- Information given:

---*---

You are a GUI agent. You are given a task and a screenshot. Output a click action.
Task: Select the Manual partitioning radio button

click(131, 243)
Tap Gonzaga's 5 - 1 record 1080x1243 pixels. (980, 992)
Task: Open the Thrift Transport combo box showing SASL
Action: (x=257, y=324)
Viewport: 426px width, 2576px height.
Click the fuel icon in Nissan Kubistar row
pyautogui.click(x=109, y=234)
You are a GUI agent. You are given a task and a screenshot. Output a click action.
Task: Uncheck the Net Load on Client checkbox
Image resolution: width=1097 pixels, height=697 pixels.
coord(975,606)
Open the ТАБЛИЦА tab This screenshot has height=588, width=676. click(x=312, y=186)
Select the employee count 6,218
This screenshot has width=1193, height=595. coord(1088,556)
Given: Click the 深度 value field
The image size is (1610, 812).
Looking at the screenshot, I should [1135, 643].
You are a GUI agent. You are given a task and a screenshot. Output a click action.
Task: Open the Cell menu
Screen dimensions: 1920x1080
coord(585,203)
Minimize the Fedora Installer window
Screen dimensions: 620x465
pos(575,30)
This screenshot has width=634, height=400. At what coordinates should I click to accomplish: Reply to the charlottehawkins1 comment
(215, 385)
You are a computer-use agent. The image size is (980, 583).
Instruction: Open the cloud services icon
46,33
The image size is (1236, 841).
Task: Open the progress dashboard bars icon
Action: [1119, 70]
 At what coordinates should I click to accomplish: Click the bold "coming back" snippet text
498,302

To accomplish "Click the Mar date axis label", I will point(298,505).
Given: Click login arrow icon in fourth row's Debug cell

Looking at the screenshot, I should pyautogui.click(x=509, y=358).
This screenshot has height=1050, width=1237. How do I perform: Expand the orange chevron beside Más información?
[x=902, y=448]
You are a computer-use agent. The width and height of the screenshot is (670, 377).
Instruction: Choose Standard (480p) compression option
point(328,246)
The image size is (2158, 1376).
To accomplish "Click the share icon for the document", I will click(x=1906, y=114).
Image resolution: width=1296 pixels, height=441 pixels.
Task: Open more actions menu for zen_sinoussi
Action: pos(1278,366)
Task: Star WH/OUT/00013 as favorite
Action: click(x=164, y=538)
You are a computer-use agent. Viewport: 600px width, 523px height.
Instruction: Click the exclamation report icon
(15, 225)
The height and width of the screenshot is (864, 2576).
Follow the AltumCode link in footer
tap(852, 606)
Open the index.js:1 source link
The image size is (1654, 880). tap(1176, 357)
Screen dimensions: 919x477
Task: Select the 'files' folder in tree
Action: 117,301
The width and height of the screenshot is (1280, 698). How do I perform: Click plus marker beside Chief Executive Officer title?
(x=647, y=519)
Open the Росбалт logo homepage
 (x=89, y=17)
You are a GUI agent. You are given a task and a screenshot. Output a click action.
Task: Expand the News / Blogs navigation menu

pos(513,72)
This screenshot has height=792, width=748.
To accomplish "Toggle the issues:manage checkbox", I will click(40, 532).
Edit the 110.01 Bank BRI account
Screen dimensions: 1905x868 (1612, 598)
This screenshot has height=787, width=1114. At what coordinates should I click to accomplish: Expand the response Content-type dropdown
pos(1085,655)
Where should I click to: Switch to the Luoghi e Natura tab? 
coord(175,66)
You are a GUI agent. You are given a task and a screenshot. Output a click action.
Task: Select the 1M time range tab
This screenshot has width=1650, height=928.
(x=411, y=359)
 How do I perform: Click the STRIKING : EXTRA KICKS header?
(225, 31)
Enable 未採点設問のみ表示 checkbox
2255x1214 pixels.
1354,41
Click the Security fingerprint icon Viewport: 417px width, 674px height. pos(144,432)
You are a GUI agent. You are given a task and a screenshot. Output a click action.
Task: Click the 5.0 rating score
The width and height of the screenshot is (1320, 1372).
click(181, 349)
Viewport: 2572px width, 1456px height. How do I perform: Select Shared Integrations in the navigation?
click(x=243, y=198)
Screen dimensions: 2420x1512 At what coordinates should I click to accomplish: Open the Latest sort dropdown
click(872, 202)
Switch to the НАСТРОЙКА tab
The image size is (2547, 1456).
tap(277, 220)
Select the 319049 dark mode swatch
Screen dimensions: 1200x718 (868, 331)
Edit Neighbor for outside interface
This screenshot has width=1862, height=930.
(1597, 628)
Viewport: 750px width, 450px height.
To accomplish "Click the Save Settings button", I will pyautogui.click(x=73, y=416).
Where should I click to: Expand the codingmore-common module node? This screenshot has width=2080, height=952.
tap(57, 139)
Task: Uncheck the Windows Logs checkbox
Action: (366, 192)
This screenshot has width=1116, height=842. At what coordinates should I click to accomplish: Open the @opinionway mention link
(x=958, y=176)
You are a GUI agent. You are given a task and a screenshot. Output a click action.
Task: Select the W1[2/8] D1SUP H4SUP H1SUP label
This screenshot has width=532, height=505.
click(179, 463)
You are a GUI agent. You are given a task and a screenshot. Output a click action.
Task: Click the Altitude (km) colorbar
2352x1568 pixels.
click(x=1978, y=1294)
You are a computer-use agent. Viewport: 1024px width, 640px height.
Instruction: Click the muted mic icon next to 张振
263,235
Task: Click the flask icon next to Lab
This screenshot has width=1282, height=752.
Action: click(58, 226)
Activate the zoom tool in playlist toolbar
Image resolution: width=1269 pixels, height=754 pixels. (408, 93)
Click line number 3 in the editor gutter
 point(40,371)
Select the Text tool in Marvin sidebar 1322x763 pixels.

---*---

- Work instructions: Put the stretch from the line containing "Click line number 3 in the editor gutter" through the end of the rows into a Markdown table with two columns, No. and Line. Number each line and skip any blank ones.

- Task output:
| No. | Line |
|---|---|
| 1 | Click line number 3 in the editor gutter |
| 2 |  point(40,371) |
| 3 | Select the Text tool in Marvin sidebar 1322x763 pixels. |